Companies from southwest Connecticut that have benefited from Ex-Im’s financing span a range of industries and include manufacturing, startup, and chemical companies. Monroe-based M Cubed Technologies, which produces personal body armor, has used $4.5 million in loans backed by Ex-Im to support $30 million in export sales for the company. Cogent Fibre, located in Stamford, has also benefited from the bank’s services, as has American Natural Soda Ash Corp from Westport.

Click here for photos of Himes on a recent tour of M Cubed.

The legislation passed today reauthorizes the Ex-Im Bank through FY2014 and increases its lending authority by $40 billion over the next two years. Bank officials have warned that without a rise in the ceiling, they could soon reach the current lending cap of $100 billion, forcing them to stop supporting U.S. exports. The National Association of Manufacturers, the Chamber of Commerce, and the Business Roundtable have all pushed for this authorization.

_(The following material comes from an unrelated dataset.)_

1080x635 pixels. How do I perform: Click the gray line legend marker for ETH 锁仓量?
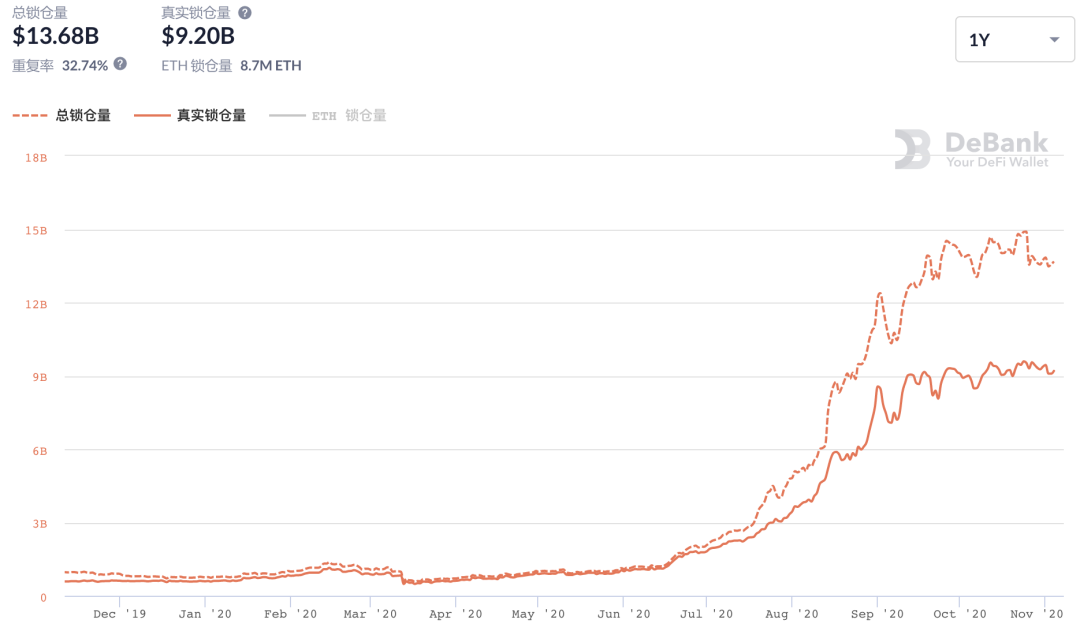pyautogui.click(x=287, y=116)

The Ex-Im Bank is the official export credit agency of the United States. It provides working capital, export credit insurance, and loan guarantees and direct loans to U.S. companies to help turn export opportunities into real sales that help to maintain and create U.S. jobs and contribute to a stronger national economy. The bank does not compete with private sector lenders, but provides export financing products that fill gaps in trade financing by assuming credit and country risks that the private sector is unable or unwilling to accept, particularly for large purchases that would otherwise go to foreign competitors backed by foreign government concessionary financing.